YARGITAY KARARI
DAİRE : 1. Hukuk Dairesi
ESAS NO : 2022/373
KARAR NO : 2022/4182
KARAR TARİHİ : 26.05.2022
MAHKEMESİ : DİYARBAKIR BÖLGE ADLİYE MAHKEMESİ 5. HUKUK DAİRESİ
İLK DERECE MAHKEMESİ : BEYTÜŞŞEBAP ASLİYE HUKUK MAHKEMESİ
DAVA TÜRÜ : TAPU İPTALİ VE TESCİL
Taraflar arasında görülen tapu iptali ve tescil davası sonunda İlk Derece Mahkemesince davanın reddine dair verilen kararın davacılar vekili tarafından istinafı üzerine Bölge Adliye Mahkemesince HMK’nın 353.1.b.1. maddesi uyarınca davacılar vekilinin istinaf başvurusunun esastan reddine ilişkin olarak verilen karar davacılar vekili tarafından yasal süre içerisinde duruşma istekli temyiz edilmiş olmakla; duruşma günü olarak saptanan 26/05/2022 Perşembe günü için yapılan tebligat üzerine temyiz eden davacılar vekili Avukat … ile temyiz edilen davalı Hazine vekili Avukat Melahat Alaftan geldiler, duruşmaya başlandı, süresinde verilen ve kayıt olunduğu anlaşılan temyiz dilekçesinin kabulüne karar verildikten sonra, dosyadaki belgeler incelenip gereği düşünüldü:
I. DAVA
Davacılar, dava konusu 101 ada 304 parsel sayılı taşınmaz içerisinde yer alan 15.250 m2’lik alanın nizasız-fasılasız zilyedi olmalarına rağmen, 2009 yılında yapılan kadastro çalışması sonucu bu yerin davalı Hazine adına tespit ve tescil edildiğini, yapılan tespitin hatalı olduğunu, çekişme konusu 15.250 m2’ lik alan ile dava dışı 101 ada 269 ve 270 parsel sayılı taşınmazların bitişik taşınmazlar olduklarını, 269 ve 270 parsellerle birlikte yaklaşık olarak 30.000 m2’lik alanın atalarına ait olup, bu alanın kendileri ve dava dışı 269, 270 parsel malikleri arasında fiili olarak taksim edildiğini, kadastro çalışmalarında dava dışı 269 parselde 8.028,46 m2, dava dışı 270 parselde 7.186,35 m2 olmak üzere toplam 15.214,81 m2’lik kısmın akrabaları adına tescil edildiğini, çekişmeli taşınmaz üzerinde zilyetliklerinin devam ettiğini ileri sürerek, davalı Hazine adına tescil edilen dava konusu 101 ada 304 parsel sayılı taşınmaz içinde yer alan 15.250,00 m2’lik kısmın tapu kaydının iptali ile adlarına tescilini istemişler; davacılar vekili 09/11/2020 tarihli ıslah dilekçesiyle, bilirkişi raporunda tespit edilen 78.159,03 m2’lik kısmın iptal tescilini istemişlerdir.
II. CEVAP
Davalı, cevap dilekçesi sunmamış; herhangi bir savunma getirmemiştir.
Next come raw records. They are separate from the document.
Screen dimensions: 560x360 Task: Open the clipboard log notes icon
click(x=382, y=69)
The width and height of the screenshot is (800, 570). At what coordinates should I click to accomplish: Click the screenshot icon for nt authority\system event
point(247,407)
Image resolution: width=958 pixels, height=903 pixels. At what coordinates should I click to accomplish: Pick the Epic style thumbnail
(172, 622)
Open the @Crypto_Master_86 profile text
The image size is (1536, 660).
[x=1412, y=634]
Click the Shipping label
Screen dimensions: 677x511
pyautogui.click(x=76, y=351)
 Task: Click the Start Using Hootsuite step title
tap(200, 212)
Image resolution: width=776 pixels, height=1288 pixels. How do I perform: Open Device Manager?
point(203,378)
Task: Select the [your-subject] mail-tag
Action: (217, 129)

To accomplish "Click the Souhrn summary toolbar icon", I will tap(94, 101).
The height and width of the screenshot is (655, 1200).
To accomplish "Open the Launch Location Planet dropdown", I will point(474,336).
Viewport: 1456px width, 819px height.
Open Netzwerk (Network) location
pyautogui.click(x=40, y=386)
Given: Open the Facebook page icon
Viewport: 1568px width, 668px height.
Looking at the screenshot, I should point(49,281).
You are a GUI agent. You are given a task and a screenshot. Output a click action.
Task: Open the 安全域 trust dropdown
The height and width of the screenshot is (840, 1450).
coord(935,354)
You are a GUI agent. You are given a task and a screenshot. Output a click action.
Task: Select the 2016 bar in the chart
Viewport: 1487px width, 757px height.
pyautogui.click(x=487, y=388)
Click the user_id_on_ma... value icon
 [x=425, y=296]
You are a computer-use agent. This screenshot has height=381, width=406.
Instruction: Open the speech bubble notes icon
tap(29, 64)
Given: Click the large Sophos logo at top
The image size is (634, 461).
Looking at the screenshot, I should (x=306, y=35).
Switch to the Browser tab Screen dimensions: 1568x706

III. İLK DERECE MAHKEMESİ KARARI
Beytüşşebap Asliye Hukuk Mahkemesinin 22/12/2020 tarihli 2019/1 Esas 2020/147 Karar sayılı kararıyla; çekişme konusu taşınmazın imar ve ihya edilmediğinin 1973-1984-2001 yıllarına ait hava fotoğraflarından da anlaşıldığı, davacıların eklemeli zilyet olarak fasılasız biçimde taşınmazı kullanmadıkları ve en az 30 yıl önce kullanımın güvenlik nedeniyle sona erdiği gerekçesiyle ispatlanamayan davanın reddine karar verilmiştir.
IV. İSTİNAF
1. İstinaf Yoluna Başvuranlar
İlk Derece Mahkemesinin yukarıda belirtilen kararına karşı süresi içinde davacılar vekili istinaf başvurusunda bulunmuştur.
2.İstinaf Nedenleri
Davanın ispatlanamadığı gerekçesiyle reddine karar verildiğini, çekişmeli yerin halen askeri güvenlik güçlerince kullanıldığını uzun sürede keşif yapılamadığını, zilyetliğin kamu gücü ile engellendiğini, Beytüşşebap İlçesinin 1985-1986 yıllarından bu yana terör olayları ile anıldığını, rızai olarak zilyetlik terkinden söz edilemeyeceğini, güvenlik nedeniyle halkın girişine izin verilmediğini, mahalli bilirkişi ve tanık beyanlarıyla çekişmeli yerin davacıların mirasbırakanları tarafından ekilip biçildiğinin anlaşıldığını, terör olayları nedeniyle kullanılamadığını, 30 yıldır askeri üssün bulunduğunu ve arazi kullanımının yasak olduğunu, aynı bölgede yer alan tapulu taşınmazların dahi kullanılamadığını, tapulu taşınmazlarla ilgili açılan Beytüşşebap Asliye Hukuk Mahkemesinin 2019/3 Esas sayılı el atmanın önlenmesi ve ecrimisil davası bulunduğunu, İl Özel İdare Müdürlüğünün 04/09/2020 tarihli cevabi yazısı ekinde gönderilen taşınmaz kayıtlarının dikkate alınmadığını, davacıların mirasbırakanı … oğlu … ve … oğlu …adına taşınmaz kaydı olduğuna ilişkin yazının dikkate alınmadığını, bu kayıtların dava konusu taşınmazın sınırlarını işaret ettiğini, davanın reddinin usul ve yasaya aykırı olduğunu belirterek, kararın kaldırılmasını istemiştir.
3. Gerekçe ve Sonuç
Diyarbakır Bölge Adliye Mahkemesi 5. Hukuk Dairesinin 09/09/2021 tarihli 2021/405 Esas 2021/942 Karar sayılı kararıyla; çekişme konusu taşınmazın imar ve ihya edilmediği, jeodezi bilirkişi raporuna ve 1973-1984-2001 yıllarına ait hava fotoğraflarına göre, arazinin yapısının eğimli, taşlık ve kayalık nitelikte olup, sabit bir sınırının olmadığı, 1973 yılı hava fotoğrafında dahi imar-ihya ve davacı tarafın zilyetliğinin tespit edilemediği, her ne kadar davacılar vergi kaydına dayansa da vergi kaydının mülkiyet belgesi olmayıp, zilyetlikle birleşmeyen vergi kaydının hukuken değer taşımayacağı, İlk Derece Mahkemesince davanın reddine karar verilmesinde usul ve yasaya aykırı bir yön bulunmadığı gerekçesiyle HMK’nın 353/1-b.1. maddesi uyarınca, davacılar vekilinin istinaf başvurusunun esastan reddine karar verilmiştir.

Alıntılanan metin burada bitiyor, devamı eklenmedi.